Dass aus Gunter Demnig kein Maler werden würde, zeigte sich früh: Den in viele Stücke zerschlagenen Ziegelstein, den er als Fingerübung an der Kunstakademie von Kassel zu Papier zu bringen versuchte, sah jedes Mal aus "wie ein Pfannkuchen". Statt dessen baute der 1947 in Berlin Geborene erst ein paar merkwürdige Möbel, um dann als Aktionskünstler von sich reden zu machen. Die politische Motivation seiner Arbeit äußerte sich anfangs noch sehr plakativ, etwa als er 1971 die Sterne der amerikanischen Flagge durch Totenköpfe ersetzte. Mit der Zeit aber wurden seine Ideen konzeptueller. Wichtige Themen waren Spurensuche und -sicherung.
Aus Demnig wurde so etwas wie der Forrest Gump der deutschen Kunstszene, der eine Kreidelinie von Kassel, wo er inzwischen selbst lehrte, bis nach Paris zog, einen Ariadne-Faden zwischen der documenta-Stadt Kassel und der Biennale-Stadt Venedig knüpfte oder von einem polnischen Container-Schiff auf dem Weg nach New York im sechs-Stunden-Rhythmus eine Flaschenpost dem Atlantik übergab. Ernster wurde er, als er bis in vorchristliche Zeit zurück weisende Daten von Friedensverträgen in Blei schlug oder an den Übergängen zwischen Berlin West und Ost Bleiteppiche auslegte.
Heute ist Demnig in Köln zu Hause.
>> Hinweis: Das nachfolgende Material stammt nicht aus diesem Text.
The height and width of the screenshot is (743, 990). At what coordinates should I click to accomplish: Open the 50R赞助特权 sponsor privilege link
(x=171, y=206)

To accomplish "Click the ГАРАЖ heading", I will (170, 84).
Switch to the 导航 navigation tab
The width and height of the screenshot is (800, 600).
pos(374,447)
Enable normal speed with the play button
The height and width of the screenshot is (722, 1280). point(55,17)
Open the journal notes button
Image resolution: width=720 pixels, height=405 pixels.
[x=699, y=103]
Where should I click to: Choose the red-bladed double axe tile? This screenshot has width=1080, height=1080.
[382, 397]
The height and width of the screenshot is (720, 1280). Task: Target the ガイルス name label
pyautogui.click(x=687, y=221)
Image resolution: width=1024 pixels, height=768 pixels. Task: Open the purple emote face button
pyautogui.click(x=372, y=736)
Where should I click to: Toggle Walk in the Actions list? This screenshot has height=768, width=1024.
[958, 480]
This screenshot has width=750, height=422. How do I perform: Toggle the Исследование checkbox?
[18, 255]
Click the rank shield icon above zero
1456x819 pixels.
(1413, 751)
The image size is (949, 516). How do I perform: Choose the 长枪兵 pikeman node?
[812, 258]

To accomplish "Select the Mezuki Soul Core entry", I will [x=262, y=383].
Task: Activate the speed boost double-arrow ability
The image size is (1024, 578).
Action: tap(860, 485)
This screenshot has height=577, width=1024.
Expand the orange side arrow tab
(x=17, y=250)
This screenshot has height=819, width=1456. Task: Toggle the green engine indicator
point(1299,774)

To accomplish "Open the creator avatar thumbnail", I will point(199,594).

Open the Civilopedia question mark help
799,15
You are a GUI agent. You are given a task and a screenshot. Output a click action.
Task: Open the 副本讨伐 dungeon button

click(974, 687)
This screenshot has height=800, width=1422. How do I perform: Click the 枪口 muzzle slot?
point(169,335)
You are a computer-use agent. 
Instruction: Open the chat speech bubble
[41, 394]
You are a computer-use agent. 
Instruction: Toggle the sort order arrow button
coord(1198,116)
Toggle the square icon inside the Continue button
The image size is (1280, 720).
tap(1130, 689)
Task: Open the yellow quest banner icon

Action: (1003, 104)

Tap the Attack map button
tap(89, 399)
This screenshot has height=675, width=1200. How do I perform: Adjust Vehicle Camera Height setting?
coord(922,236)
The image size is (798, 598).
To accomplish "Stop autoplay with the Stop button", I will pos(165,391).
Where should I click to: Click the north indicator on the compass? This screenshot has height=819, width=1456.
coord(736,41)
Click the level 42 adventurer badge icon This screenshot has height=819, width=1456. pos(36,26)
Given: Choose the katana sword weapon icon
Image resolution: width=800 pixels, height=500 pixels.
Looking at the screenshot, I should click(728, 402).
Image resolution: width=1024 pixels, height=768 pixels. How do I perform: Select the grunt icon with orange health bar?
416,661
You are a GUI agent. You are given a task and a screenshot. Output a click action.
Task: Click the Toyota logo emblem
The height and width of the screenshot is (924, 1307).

Von dort aus erinnert er seit 2000 in ganz Europa an Holocaust-Opfer, indem er vor deren früheren Wohnungen "Stolpersteine" verlegt. Ein Stein steht für ein Schicksal. Messingplatten, auf denen jeweils ein Name eingeschlagen ist und die die obere Stein-Seiten abschließen, machen dies greifbar. 5 000 dieser zehn mal zehn mal zehn Zentimeter großen Betonquader liegen inzwischen in insgesamt 70 Städten. Öffentliche Etats werden dadurch nicht belastet. Paten übernehmen die anfallenden Kosten von 95 Euro pro Stein.
Auch in Wiesbaden will Gunter Demnig bekanntlich und womöglich schon Mitte April aktiv werden. Eine entsprechende, von Magistrat und auch Stadtparlament bereits abgesegnete Initiative geht auf die Fraktionen von SPD und Grünen zurück. Dass er sich und sein Projekt in Wiesbaden selbst vorstellt, ließ Gunter Demnigs, von Projektkoordinatorin Uta Franke straff geführter Terminkalender nun erstmals zu. So berichtete er in den vollen Räumen des Presseclubs von seinem Werdegang und erzählte von so erfreuten wie empörten Reaktionen auf seine Arbeit. Ärger mit den Behörden bekam er regelmäßig. Das begann bei bürokratischen Hindernissen und endete nicht selten mit Polizei-Einsatz.
Bei seinem Stolperstein-Projekt ist Demnig angewiesen auf archivarische Mithilfe an Ort und Stelle. Positive Erfahrungen hat er dabei mit Schulklassen gemacht. In Wiesbaden unterstützt ihn bereits das Stadtarchiv. Dessen Leiterin Brigitte Streich und ihr Team werten Gedenk- und Adressbücher, Akten und Register aus. So versuchen sie, die eklatante Lücke zu schließen, die seit 1945 in ihrem Datenfundus klafft, als ein Brand die Einwohnermeldedatei zerstörte. Dennoch: Nicht alles werd sich aufhellen lassen, sagte Streich. Das liegt aber auch gar nicht in der Absicht des Künstlers, der symbolisch an ausgewählten Stellen und nicht dokumentarisch arbeitet. Auch darauf, dass er jeden einzelnen Stein selbst herstellt und verlegt, besteht er. "Fabrikarbeit" verletze die Würde des Themas.